Biomarkers Used in HIV-KS Diagnosis/Prognosis

The differential diagnosis of KS may include cutaneous angiosarcoma, spindle cell hemangioma, dermatofibrosarcoma protuberans, vascular transformation of lymph nodes, pilar leiomyoma, stasis dermatitis, pyogenic granuloma, and spindled melanoma among others (Table 1).26 Histologically, all epidemiologic forms of KS are characterized by the progressive proliferation of spindle-shaped cells and are associated with KSHV/HHV8.32 Thus, immunohistochemical detection of HHV8 in fixed tissues would be diagnostically useful, enabling one to differentiate KS from other entities. In latency, HHV8 genes produce numerous proteins that induce or maintain KS lesions, including K12, K13/viral FADD-like interferon converting enzyme inhibitory protein (vFLIP), vCyclin, and the LANA-1 that modulates cellular transcription.33–35

Table 1

Summary of current biomarkers in HIV-KS.

BIOMARKER	CHANGES SEEN IN HIV-KS	REFERENCES
HHV8/LANA-1	Elevated	21,22,25,26,29,32
Cyclin D1	Elevated	22,27,28
bcl2	Elevated	29,33,35,51
c-kit	Elevated	30,31
k12	Elevated	33,34
k13/vFLIP	Elevated	33,46,47
vCyclin	Elevated	35,43,45
P53	Suppressed	36,37
pRb	Suppressed	27,33
D2–40	Elevated	24,38,40
CD31	Elevated	22,24,38,41
CD34	Elevated	24,38,41
FLI1	Elevated	38
vIL-6	Elevated	33,44,52
Tat	Elevated	49
bFGF	Elevated	42
TNF-α	Elevated	42,52
IL-1	Elevated	42,51,52
Oncostatin M	Elevated	42,53,54

Abbreviations: HHV8, human herpesvirus 8; LANA-1, latent nuclear antigen-1; bcl2, B-cell lymphoma 2; K13/vFLIP, K13/viral FADD-like interferon converting enzyme inhibitory protein; vCyclin, viral cyclin; pRb, retinoblastoma protein; FLI1, friend leukemia integration-1 transcription factor; vIL-6, viral interleukin-6; TNF-α, tumour necrosis factor-α.

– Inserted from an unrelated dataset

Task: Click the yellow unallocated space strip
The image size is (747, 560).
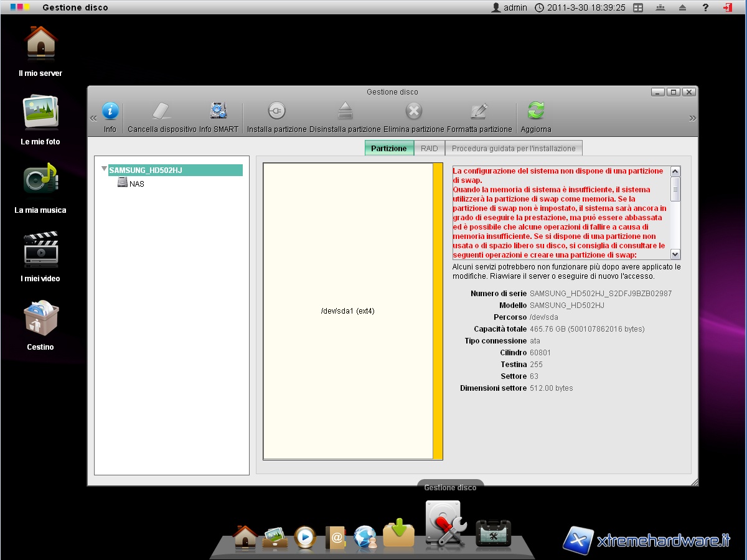Action: pyautogui.click(x=438, y=311)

HHV8 LANA-1 is a protein encoded by open reading frame-73 (ORF73) of the virus’ genome. The protein is expressed predominantly during viral latency and appears to play a role in viral integration into the host genome. It has also been shown to interfere in apoptosis via interactions with p53.36 LANA-1 protein may cause dysfunction of cell cycle regulatory checkpoints by degrading p53 and inactivating pRb.37 It has been previously shown that positive immunostaining for HHV8 LANA-1 exhibits high sensitivity and specificity, and it is a reliable and cost-effective method for the diagnosis of KS and is also useful for distinguishing it from the mimickers.21,25,29

Recently, it has been reported that immunohistochemical staining with D2-40, CD31 (a platelet/endothelial cell adhesion molecule, PECAM1), CD34 (a hematopoietic progenitor cell surface protein), and FLI1 (Friend leukemia virus integration 1) is useful for distinguishing cutaneous KS from other diseases.24,38 D2-40 is a novel monoclonal antibody, directed against Mr 40000 O-linked sialoglycoprotein, which reacts with a fixation resistant epitope on the lymphatic endothelium.39 It is considered to be a selective marker of lymphatic endothelium.40 Monoclonal antibodies directed against CD31 and CD34 are sensitive and specific markers of endothelial differentiation that are expressed by the majority of vascular tumors. It has been previously demonstrated that immunostaining for CD31 and CD34 can be used as an aid in KS diagnosis in routinely processed tissues.41 In a study by Rosado and colleagues, it was reported that CD31, CD34, D2-40, and FLI1 markers demonstrated high sensitivity in both AIDS-related and non-AIDS-related KS as well as in stages of tumor progression.38

A number of inflammatory cytokines, peptide growth factors, HIV encoded Tat protein, and KSHV/HHV8 gene products contribute to KS cell growth and development.42 HHV8 antigens target cell signaling pathways and deregulate apoptosis and immune response through vCyclin, vFLIP, bcl-2 oncogene, viral interferon regulating factor, and vIL-6.33,43–47 The alterations of immune cells (lymphocytes, monocytes, histiocytes, and dendritic cells) have been suggested to play a role in the neoplastic process.48 Immune activation can cooperate with some growth factors and HIV-1 Tat protein in the development and progression of KS.49 HIV-KS cells have been shown to produce angiogenic growth factors and cytokines such as fibroblast growth factors (FGFs), tumor necrosis factor-α (TNF-α), interleukin 1 (IL-1), IL-6, Tat, and oncostatin M, and express high affinity receptors for several cytokines.50,51 Elevated levels of IL-1, IL-6, and TNF-α have been reported in patients with HIV-KS.52

Oncostatin M, a cytokine produced by microphages and activated T-lymphocytes, has been shown to be a mitogen for HIV-KS derived spindle cells.53 Oncostatin M appears to be a major cytokine responsible for maintaining the long-term growth of HIV-KS in cell cultures.54 In addition, inflammatory cytokines induce the production of a potent autocrine growth factor for spindle cells known as basic fibroblast growth factor (bFGF). The autologous production of bFGF is an important stage in KS tumorigenesis since antisense bFGF or anti bFGF antibodies interfere in KS cell growth in tissue culture.42 It has been shown that oncostatin M, IL-1, and TNF-α induce KS cell growth by inducing the expression of various bFGF isoforms.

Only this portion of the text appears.